THE BLOG
03/10/2009 12:18 pm ET | Updated May 25, 2011

Juvenile Injustice: The Scandal in Pennsylvania Is the Tip of an Ugly Iceberg

March 10, 2009, The Citizen's Voice, Wilkes Barre, PA

The recent scandal involving Pennsylvania juvenile court judges Mark A. Ciavarella Jr. and Michael T. Conahan is the tip of an ugly iceberg.

Ciavarella and Conahan have pleaded guilty to charges that they took kickbacks totaling $2.6 million in return for sentencing minors to incarceration at private detention centers, even when such sentences were not warranted by the facts. In a typical case, a stellar 17-year-old high school student was ordered to serve three months in detention simply for posting a spoof about her vice principal on her MySpace page, even though the page clearly noted that the material was a joke.
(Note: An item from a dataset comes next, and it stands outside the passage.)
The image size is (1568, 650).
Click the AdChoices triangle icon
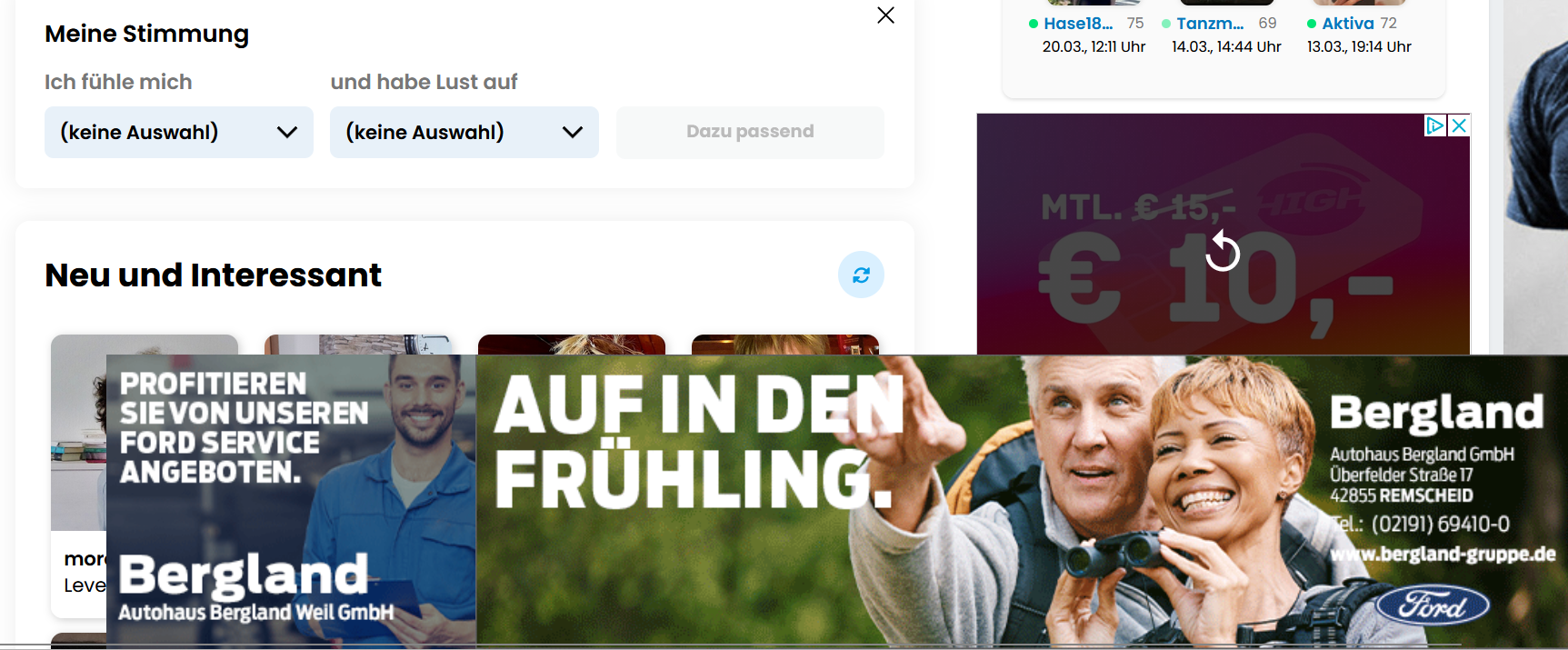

Over a period of five years, upwards of 2,500 young people may have been sentenced unjustly to terms ranging from a few months to several years, with parents charged substantial fines in many cases. Some of the juveniles are still incarcerated--a potential nightmare for authorities to try to sort out.

The case has prompted gasps from public officials and considerable news coverage, so perhaps you've already heard about it and have drawn your conclusions. But here's what you don't know.

The juvenile justice system was ill-conceived from the start and has unjustly incarcerated millions of young people, not just a few thousand. The U.S. system, and in fact virtually all juvenile justice systems in countries that now have such systems, were set in motion in 1899 in Cook County, Illinois, by Jane Addams and her wealthy, upper-class colleagues at Hull-House, a Chicago institution dedicated to social reform.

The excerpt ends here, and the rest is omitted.